Зачал я в него облачаться – что за вздор! Дамское платье – хитроумнейшая загадка. Для опытнаго кавалера совлечь оное с дамы – вовсе не штука, а поди-ка попробуй на собственной персоне застегнуть сии головоломные крючки! Словом, пришлось приживалкам моим меня наряжать. И покуда вертели они меня, словно бы болвана портновскаго, я так размышлял: «Что я делаю? Почто позволил я втянуть себя в историю? Ежели изловят меня в таковом наряде, то не преминут с насмешками посадить в нарочитую камеру, где любители мущин обретаются. И какова же в сем ирония судьбы! Коварная Феанира в мужском платье мой дом покидала, я же в женском из него бегу».
Когда же кривобокия дуры труды свои завершили, то так обе в голос и ахнули. И было с чего. Глянул я в зеркало на себя и обомлел – как живая, стояла передо мною тетка моя Лавиния, разве только ростом повыше и без морщин!
Наказал я дурам обо всем молчать, сам же связал между собою те самые наглазныя повязки, мне подаренные. Пусть милыя дамы простят мне сию вольность! В каждой из повязок было полтора локтя длины, так что веревка вышла изрядная. Один конец сией веревки привязал я к нарочитому крюку для гардин. Другой же, ставни отворив, вниз спустил.
В эту минуту руки мои дрожали… Отчего свирепый вихорь судьбы избрал меня своею игрушкою? Сроду не было во мне особых амбицый, я отнюдь не герой, нарочитыми знаниями не обременял себя… Всего-то и хотел, что пожить спокойно. И вот, словно бы для забавы некоего литератора или писателя пиес, я в старухином туалете лезу из окна, рискуя свернуть шею. Вот горькая насмешка жизни.

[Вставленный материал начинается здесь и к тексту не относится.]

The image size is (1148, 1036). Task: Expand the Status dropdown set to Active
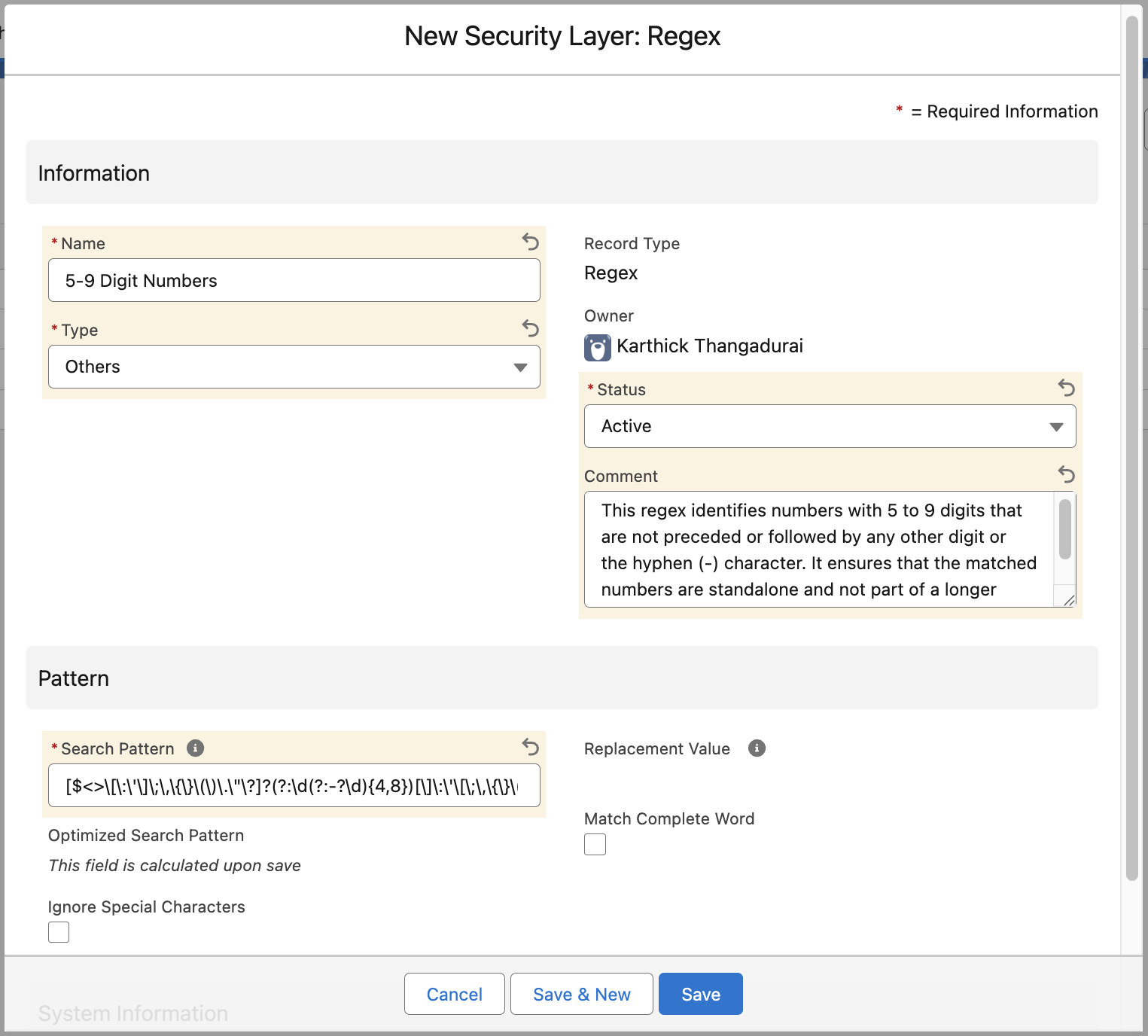(x=830, y=426)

Так, пеняя про себя, я полез книзу. Скоропостижная моя веревка раскачивалась, я пребольно стукался об стену и об водосточную трубу, учиняя немало шума. И вот когда я почти достиг земной тверди, то услышал из темноты бряцанье оружие и голоса.
– Лопни мои глаза! – рек один голос. – Чтоб мне полгода стоять под выкладкой, если это не привидение старухи дю Леруа, каковая в этом доме обитала!
«Вечерний обход», – смекнул я. Руки мои разжались, и я рухнул в палисад, совершенно расшибив седалище свое.
– Полно врать, – ответствовал другой голос. – Это к ея племяннику чрез окно лазают пожилыя любовницы!
Солдаты расхохотались и прошли мимо.
Тут же поспел ко мне Мартос, нерасторопный мой слуга, навьюченный моим багажом. Рядом скакала веселая Милушка, изумившись моею одеждою.